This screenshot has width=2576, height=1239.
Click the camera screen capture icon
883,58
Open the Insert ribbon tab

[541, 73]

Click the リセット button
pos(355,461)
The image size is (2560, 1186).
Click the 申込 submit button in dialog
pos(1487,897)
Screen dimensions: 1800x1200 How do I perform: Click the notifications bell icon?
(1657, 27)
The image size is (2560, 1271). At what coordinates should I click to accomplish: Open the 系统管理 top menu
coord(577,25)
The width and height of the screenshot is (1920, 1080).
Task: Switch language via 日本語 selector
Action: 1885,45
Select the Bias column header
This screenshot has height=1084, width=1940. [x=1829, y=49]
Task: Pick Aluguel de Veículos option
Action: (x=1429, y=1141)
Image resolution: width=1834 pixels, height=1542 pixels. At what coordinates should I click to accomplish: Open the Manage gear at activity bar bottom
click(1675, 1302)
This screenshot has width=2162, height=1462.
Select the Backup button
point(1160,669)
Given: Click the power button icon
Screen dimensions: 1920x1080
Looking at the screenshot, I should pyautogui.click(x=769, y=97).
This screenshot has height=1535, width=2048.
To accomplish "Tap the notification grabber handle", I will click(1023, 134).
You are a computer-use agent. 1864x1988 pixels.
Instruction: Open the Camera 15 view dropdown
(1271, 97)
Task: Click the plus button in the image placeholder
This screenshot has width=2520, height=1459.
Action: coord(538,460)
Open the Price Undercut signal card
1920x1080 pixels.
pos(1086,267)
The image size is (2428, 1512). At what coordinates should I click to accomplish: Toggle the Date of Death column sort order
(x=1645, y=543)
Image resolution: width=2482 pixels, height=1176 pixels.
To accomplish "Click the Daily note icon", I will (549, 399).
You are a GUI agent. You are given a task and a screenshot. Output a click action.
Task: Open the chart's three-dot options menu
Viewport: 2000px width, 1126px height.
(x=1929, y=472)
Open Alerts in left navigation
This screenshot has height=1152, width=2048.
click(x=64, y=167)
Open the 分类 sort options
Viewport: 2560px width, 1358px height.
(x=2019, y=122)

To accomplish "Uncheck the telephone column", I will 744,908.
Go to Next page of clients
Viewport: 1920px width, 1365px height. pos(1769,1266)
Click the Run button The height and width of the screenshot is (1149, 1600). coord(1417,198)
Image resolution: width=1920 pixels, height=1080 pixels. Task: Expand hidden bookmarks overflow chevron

------------------------------------

- WHAT IS BEING ASKED -
Repeat every entry exactly, leaving nothing out.

- YOUR SOLUTION -
This screenshot has width=2576, height=1239.
Click the camera screen capture icon
883,58
Open the Insert ribbon tab

[541, 73]

Click the リセット button
pos(355,461)
The image size is (2560, 1186).
Click the 申込 submit button in dialog
pos(1487,897)
Screen dimensions: 1800x1200 How do I perform: Click the notifications bell icon?
(1657, 27)
The image size is (2560, 1271). At what coordinates should I click to accomplish: Open the 系统管理 top menu
coord(577,25)
The width and height of the screenshot is (1920, 1080).
Task: Switch language via 日本語 selector
Action: 1885,45
Select the Bias column header
This screenshot has height=1084, width=1940. [x=1829, y=49]
Task: Pick Aluguel de Veículos option
Action: (x=1429, y=1141)
Image resolution: width=1834 pixels, height=1542 pixels. At what coordinates should I click to accomplish: Open the Manage gear at activity bar bottom
click(1675, 1302)
This screenshot has width=2162, height=1462.
Select the Backup button
point(1160,669)
Given: Click the power button icon
Screen dimensions: 1920x1080
Looking at the screenshot, I should pyautogui.click(x=769, y=97).
This screenshot has height=1535, width=2048.
To accomplish "Tap the notification grabber handle", I will click(1023, 134).
You are a computer-use agent. 1864x1988 pixels.
Instruction: Open the Camera 15 view dropdown
(1271, 97)
Task: Click the plus button in the image placeholder
This screenshot has width=2520, height=1459.
Action: coord(538,460)
Open the Price Undercut signal card
1920x1080 pixels.
pos(1086,267)
The image size is (2428, 1512). At what coordinates should I click to accomplish: Toggle the Date of Death column sort order
(x=1645, y=543)
Image resolution: width=2482 pixels, height=1176 pixels.
To accomplish "Click the Daily note icon", I will (549, 399).
You are a GUI agent. You are given a task and a screenshot. Output a click action.
Task: Open the chart's three-dot options menu
Viewport: 2000px width, 1126px height.
(x=1929, y=472)
Open Alerts in left navigation
This screenshot has height=1152, width=2048.
click(x=64, y=167)
Open the 分类 sort options
Viewport: 2560px width, 1358px height.
(x=2019, y=122)

To accomplish "Uncheck the telephone column", I will 744,908.
Go to Next page of clients
Viewport: 1920px width, 1365px height. pos(1769,1266)
Click the Run button The height and width of the screenshot is (1149, 1600). coord(1417,198)
Image resolution: width=1920 pixels, height=1080 pixels. Task: Expand hidden bookmarks overflow chevron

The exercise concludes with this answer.